O referente (médicos) e o respetivo atributo reclamado (resiliência) dessa declaração da ministra da saúde foram justamente os pontos mais apreciados pelos portugueses durante as fases críticas da Covid-19 e as palavras de Marta Temido originaram contestação imediata: desde a Ordem dos Médicos (frontal, através de comunicado) ao Presidente da República (que, sem diretamente referir-se ao que a ministra tinha dito, considerou que os médicos eram resistentes).

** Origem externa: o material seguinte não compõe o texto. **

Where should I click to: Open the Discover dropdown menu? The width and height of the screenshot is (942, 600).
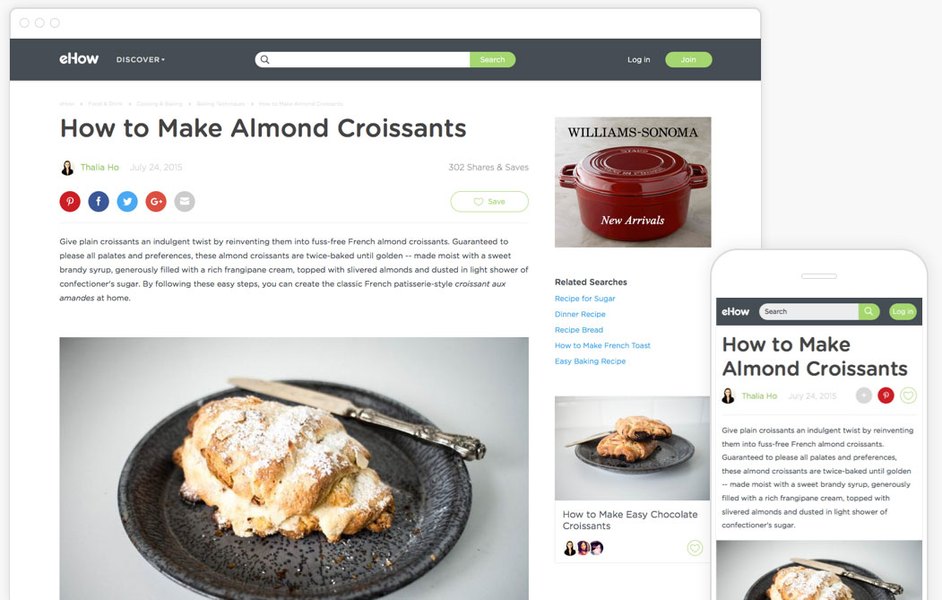[x=141, y=59]
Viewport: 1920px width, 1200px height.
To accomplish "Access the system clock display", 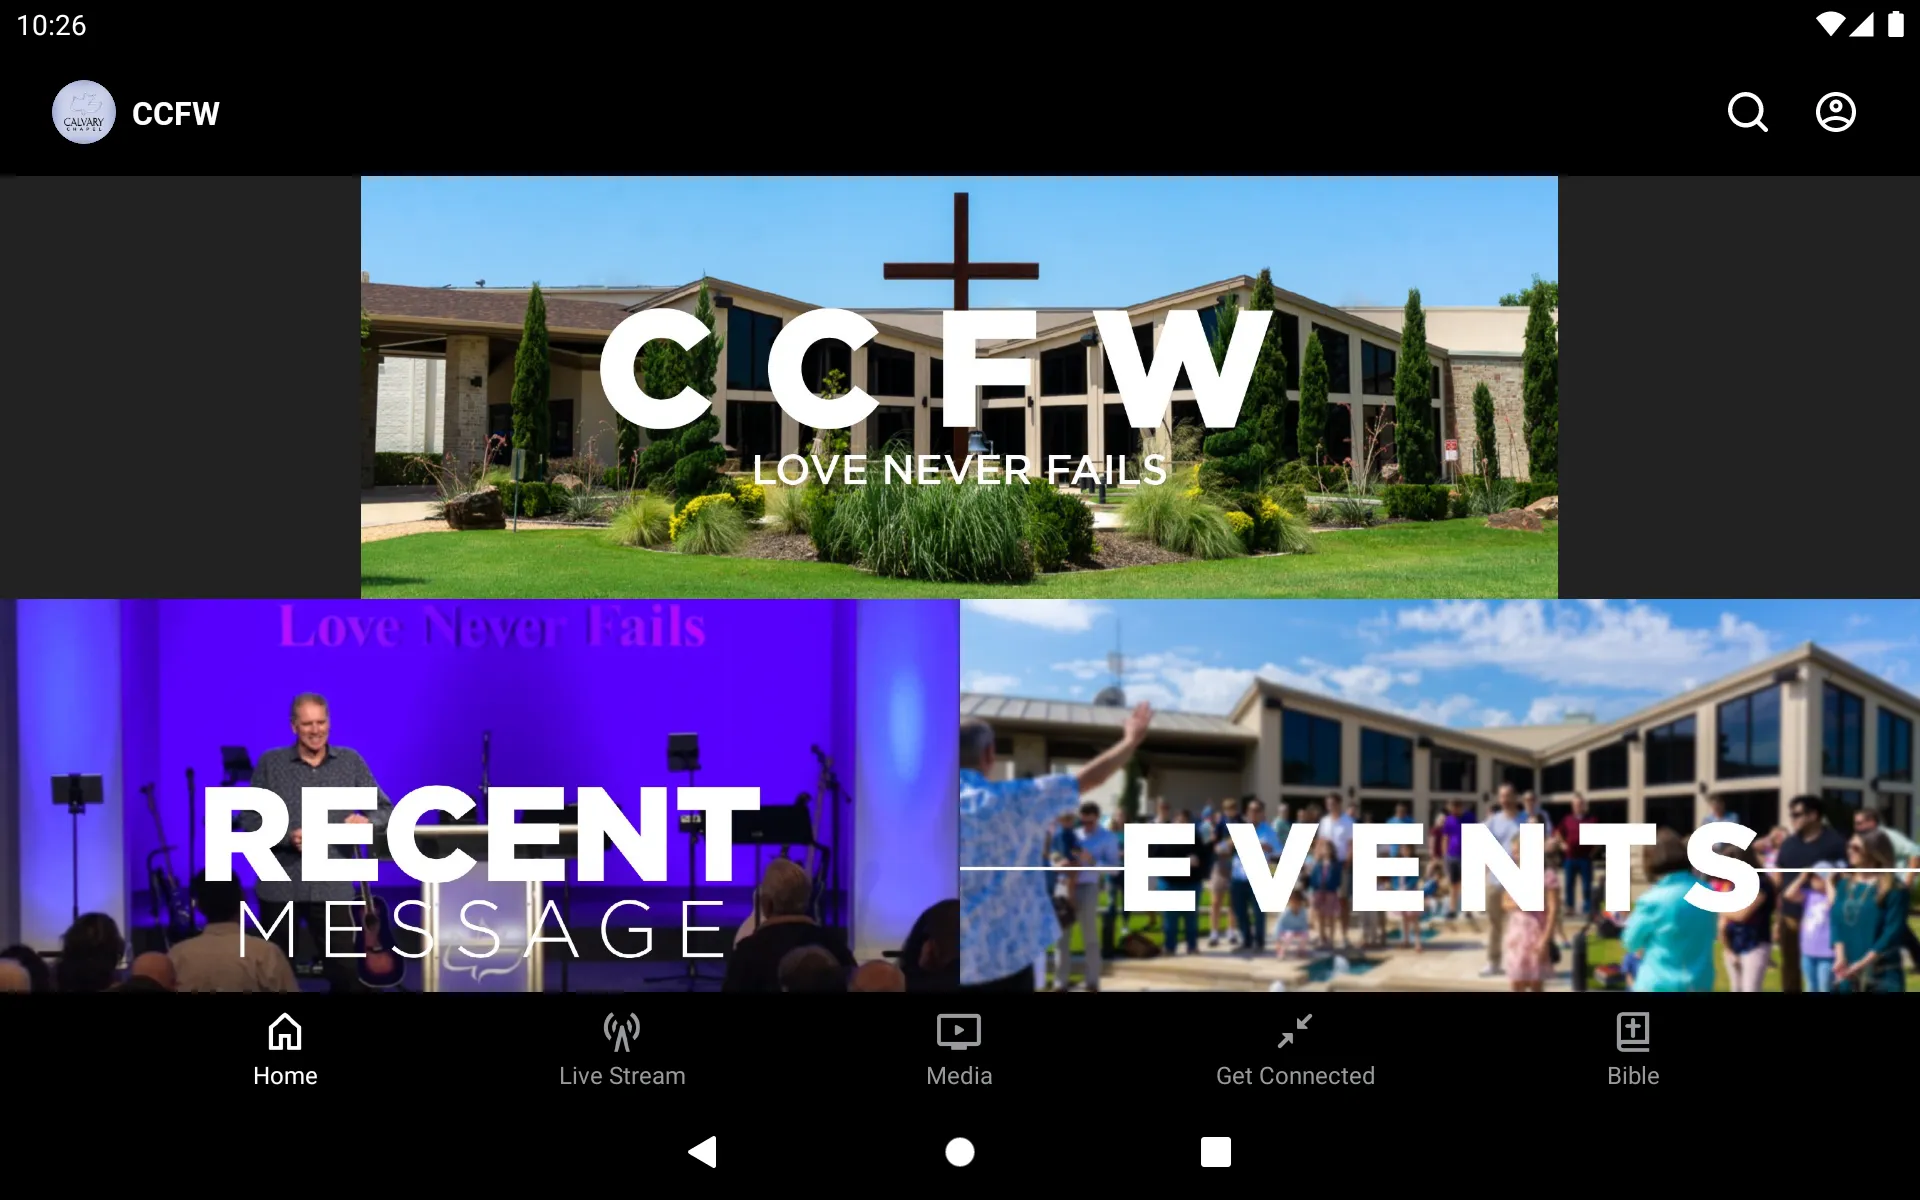I will 55,24.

Marta Temido acabou por se ver forçada a pedir desculpa novamente. Em declarações aos jornalistas, confrontada com a celeuma provocada pelo que tinha afirmado no Parlamento, disse: “Não disse aquilo que se refere que disse. Não disse em momento nenhum que é necessário recrutar profissionais mais resilientes. Disse que é necessário que todos façamos um investimento em mais resiliência, sobretudo quem trabalha em áreas tão exigentes como as da saúde. Se causei uma má interpretação, peço desculpa por isso. Genuinamente, do fundo do coração.”

 

5. Maio de 2022: Aborto como critério que interfere na remuneração dos médicos de família

A última polémica com Marta Temido não a teve como principal protagonista mas acabou por implicá-la como a destinatária dos protestos e também de perguntas sob a forma crítica, inclusivamente do próprio partido do Governo.

No passado mês de maio, no dia 10, o “Público” noticiava que grupo de trabalho criado para rever o modelo de organização e funcionamento das Unidades de Saúde Familiar (USF) modelo B tinha pronta uma proposta que, na prática, penalizava financeiramente os médicos de família desse tipo de unidades que realizassem interrupções voluntárias da gravidez.

A alteração previa que este ato médico passasse a ser tido em conta no índice de planeamento familiar nas mulheres em idade fértil (o que seria sempre em sentido negativo), sendo que esse índice é utilizado para calcular a componente remuneratória variável das equipas das USF-B. No mesmo dia, no Parlamento, a ministra da Saúde não deu qualquer sinal de não querer aceitar a recomendação do grupo técnico, aliás à semelhança da Direção-Geral da Saúde e da própria Administração Central do Sistema de Saúde (seguindo a opinião dos seus especialistas).

No entanto, nessas 24 horas as críticas multiplicaram-se, levando inclusive a que, no dia seguinte, também no Parlamento, um grupo de cinco deputados socialistas (encabeçados por Isabel Moreira e Alexandra Leitão) utilizasse a figura regimental da pergunta ao Governo para se dirigir à ministra da Saúde, questionando-a, num tom geral de advertência transversal ao documento, se considerava aceitável a adoção daquele critério anunciado e se estava disponível para revertê-lo/não aceitá-lo. O texto dos deputados cita ainda a própria ministra, numa declaração proferida no Parlamento, sobre o direito das mulheres de recorrerem à interrupção voluntária da gravidez.

Em resposta, por escrito, no dia 12, a ministra informou os deputados de que o grupo de trabalho decidira deixar cair aquele critério, recuando na pretensão de o consagrar.